§ ACTION ITEM:
Would you write out each line of the material below exactly, skipping every picture?

§ EXERCISE DATA:
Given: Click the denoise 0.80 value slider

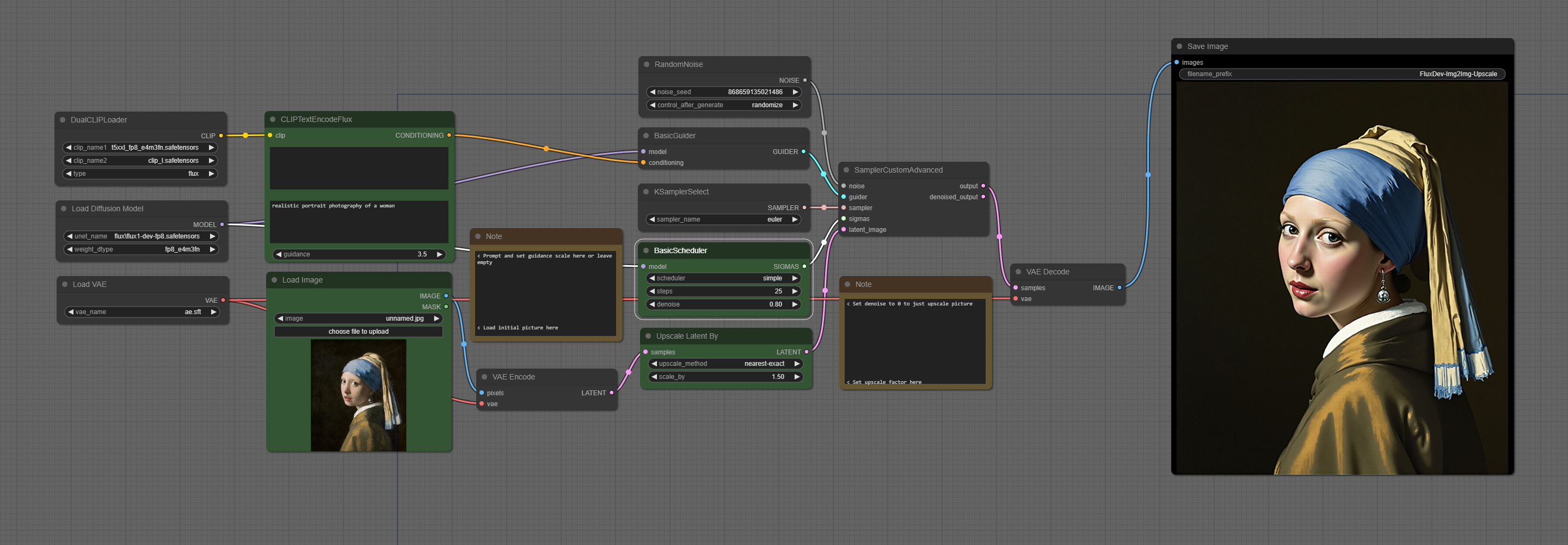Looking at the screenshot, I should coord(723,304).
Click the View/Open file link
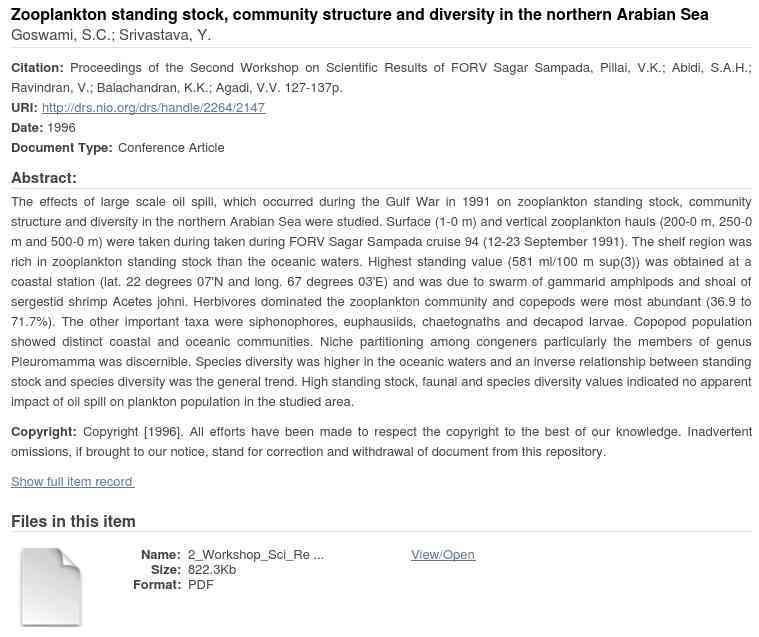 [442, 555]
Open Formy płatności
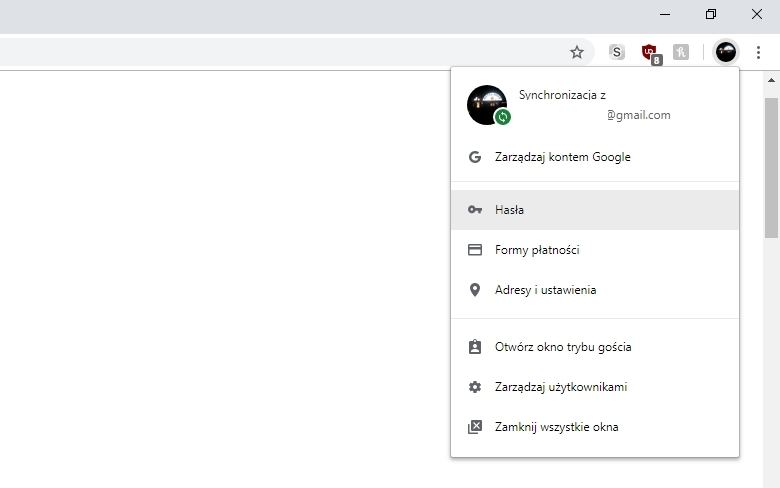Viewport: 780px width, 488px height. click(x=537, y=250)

§ ANSWER TO THIS PROBLEM:
Given: Click the denoise 0.80 value slider

Looking at the screenshot, I should coord(723,304).
Click the View/Open file link
 [442, 555]
Open Formy płatności
Viewport: 780px width, 488px height. click(x=537, y=250)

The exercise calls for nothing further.